Continue the article on wine pairings for sardines and eggs, picking up right after its last sentence.

##### Document

Top pairings

The best wine matches for sardines
Freshly caught grilled sardines are a treat at this time of year but how easy is it fo find a wine that will go with them? Look to the French and Portuguese for inspiration!
In the Languedoc, for example ‘sardinades’ - big communal feasts with chargrilled sardines as the centrepiece - are regular features of the holiday season accompanied by the local crisp Picpoul de Pinet.
In northern Portugal, you may be surprised to find they often drink red wine with them - the local dark frothy Vinho Verde - though white Vinho Verde, which also has a slight spritz, may be more to your taste as might its more upmarket manifestation alvarinho - the Portuguese cousin of Spain’s albarino
Other crisp white wines will work equally well - simple sauvignon blancs (especially from Bordeaux or the Loire), Muscadet, the sharp, lemony Basque wine Txacoli and assyrtiko from Greece though I’d personally steer clear of off-dry and aromatic wines such as riesling and pinot gris (sardines will make them taste sweeter) and oaky whites such as chardonnay.
And a good dry Provençal or Portuguese rosé will suit sardines just fine ...
Photograph © anjokan

Which wines pair best with eggs?
Eggs are supposed to be one of the trickiest ingredients to pair with wine but I’ve never entirely got it myself. More to the point do you want to drink wine with eggs at breakfast or even brunch, the time you’re most likely to eat them?
If you do, read on ...
Here I’m talking mainly about dishes where eggs are centre stage rather than the myriad dishes in which they play an essential but supporting role like quiche, meringues and soufflés. For example poached eggs (often with an egg-based sauce like hollandaise), scrambled eggs and omelettes.
Bear in mind that the addition of other ingredients makes a difference - how much depends on whether they overwhelm the essential egginess of the dish. Smoked salmon with scrambled eggs not so much, the peppery sauce of shakshuka a lot.
These are the wines I think pair with eggs best:
Champagne and other sparkling wines
My number one choice both in terms of compatibility and occasion though I’d go for a lighter style rather than a rich toasty one (unless truffles and/or chips are involved as in this sublime dish last year). Chardonnay-based sparkling wines, also known as blanc de blancs are perfect. Personally I think prosecco is a little sweet but up to you. I’d prefer a crémant or cava.

##########
##### Stored data

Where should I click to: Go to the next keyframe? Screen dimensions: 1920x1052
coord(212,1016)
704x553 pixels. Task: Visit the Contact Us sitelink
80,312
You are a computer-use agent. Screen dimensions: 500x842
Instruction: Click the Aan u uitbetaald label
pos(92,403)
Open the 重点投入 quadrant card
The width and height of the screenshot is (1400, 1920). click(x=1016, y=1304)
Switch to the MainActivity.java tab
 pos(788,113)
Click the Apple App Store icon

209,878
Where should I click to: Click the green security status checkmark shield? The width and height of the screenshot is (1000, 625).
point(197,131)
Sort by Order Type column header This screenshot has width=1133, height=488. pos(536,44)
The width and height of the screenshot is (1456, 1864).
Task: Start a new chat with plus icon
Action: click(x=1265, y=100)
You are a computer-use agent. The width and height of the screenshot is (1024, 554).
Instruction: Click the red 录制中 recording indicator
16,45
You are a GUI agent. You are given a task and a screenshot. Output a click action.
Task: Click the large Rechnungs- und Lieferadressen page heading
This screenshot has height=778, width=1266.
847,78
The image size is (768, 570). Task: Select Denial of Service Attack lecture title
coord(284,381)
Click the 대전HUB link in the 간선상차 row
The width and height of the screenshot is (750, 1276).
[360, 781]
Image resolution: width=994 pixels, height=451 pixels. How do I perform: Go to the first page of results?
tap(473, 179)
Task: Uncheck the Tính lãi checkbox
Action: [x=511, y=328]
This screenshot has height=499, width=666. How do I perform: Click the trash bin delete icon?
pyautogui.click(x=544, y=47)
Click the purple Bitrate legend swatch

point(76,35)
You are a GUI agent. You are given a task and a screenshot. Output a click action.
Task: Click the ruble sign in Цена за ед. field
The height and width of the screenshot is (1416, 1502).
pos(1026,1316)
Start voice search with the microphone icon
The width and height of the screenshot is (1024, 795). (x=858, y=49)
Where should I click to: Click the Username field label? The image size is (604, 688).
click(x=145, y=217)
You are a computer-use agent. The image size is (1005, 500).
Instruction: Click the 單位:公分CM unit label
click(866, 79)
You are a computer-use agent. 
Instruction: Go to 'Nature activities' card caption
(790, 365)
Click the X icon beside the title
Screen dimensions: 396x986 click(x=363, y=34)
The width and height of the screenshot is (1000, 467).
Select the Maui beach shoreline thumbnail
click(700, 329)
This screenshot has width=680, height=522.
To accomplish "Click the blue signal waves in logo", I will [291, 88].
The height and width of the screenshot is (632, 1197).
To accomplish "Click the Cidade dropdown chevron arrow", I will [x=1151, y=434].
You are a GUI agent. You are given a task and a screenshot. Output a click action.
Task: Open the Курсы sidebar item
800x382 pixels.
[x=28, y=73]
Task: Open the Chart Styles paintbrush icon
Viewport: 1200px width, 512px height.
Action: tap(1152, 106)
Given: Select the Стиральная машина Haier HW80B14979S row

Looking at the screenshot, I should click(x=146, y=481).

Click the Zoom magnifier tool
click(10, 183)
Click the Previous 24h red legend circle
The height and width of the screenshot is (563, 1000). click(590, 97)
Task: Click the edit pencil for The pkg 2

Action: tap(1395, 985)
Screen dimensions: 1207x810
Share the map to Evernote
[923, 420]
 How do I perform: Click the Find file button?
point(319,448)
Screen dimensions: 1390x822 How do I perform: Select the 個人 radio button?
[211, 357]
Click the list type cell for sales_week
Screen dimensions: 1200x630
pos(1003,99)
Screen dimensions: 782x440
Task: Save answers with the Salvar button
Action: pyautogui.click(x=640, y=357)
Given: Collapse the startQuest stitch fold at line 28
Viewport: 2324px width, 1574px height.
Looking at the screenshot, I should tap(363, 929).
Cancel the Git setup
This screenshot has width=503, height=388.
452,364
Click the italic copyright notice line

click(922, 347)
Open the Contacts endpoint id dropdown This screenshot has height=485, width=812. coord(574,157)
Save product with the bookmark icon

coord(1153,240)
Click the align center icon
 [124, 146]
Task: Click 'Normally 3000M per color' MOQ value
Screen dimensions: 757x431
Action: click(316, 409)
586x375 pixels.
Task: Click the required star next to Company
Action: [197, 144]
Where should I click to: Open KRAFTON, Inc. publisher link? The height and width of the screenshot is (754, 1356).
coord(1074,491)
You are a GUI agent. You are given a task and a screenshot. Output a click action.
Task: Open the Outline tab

##########

Output of the task
Smooth dry white wines
Think basic white burgundy and other unoaked chardonnays, Alsace pinot blanc, dry chenin blanc and Soave. Those wines would also go with omelettes and frittatas and with that retro (but rather delicious) classic, eggs mornay (eggs with cheese sauce).
What to drink with an omelette or frittata.
With a richer dish such as eggs benedict you could up the oak a bit and go for a more full-bodied chardonnay
The best wine pairings for eggs benedict
Inexpensive claret
Once you introduce meaty elements such as bacon and sausages you might feel more inclined to drink a red. Nothing too fruity, I suggest (think about the combination of raspberries or cherries with eggs. Not so appealing, huh?) but a simple young red Bordeaux works surprisingly well.
Robust southern French or Spanish reds
Good with eggs and chorizo, shakshuka and other dishes where tomatoes, peppers or pimenton are involved.
Red burgundy
Red burgundy works with a very specific dish from the region called oeufs en meurette where the eggs are cooked in a red wine sauce. Not my top choice otherwise.

What food to pair with red Bordeaux
Although Bordeaux produces some of the most expensive wines in the world it also produces bottles that are great for everyday drinking. So what kind of food pairs best with them?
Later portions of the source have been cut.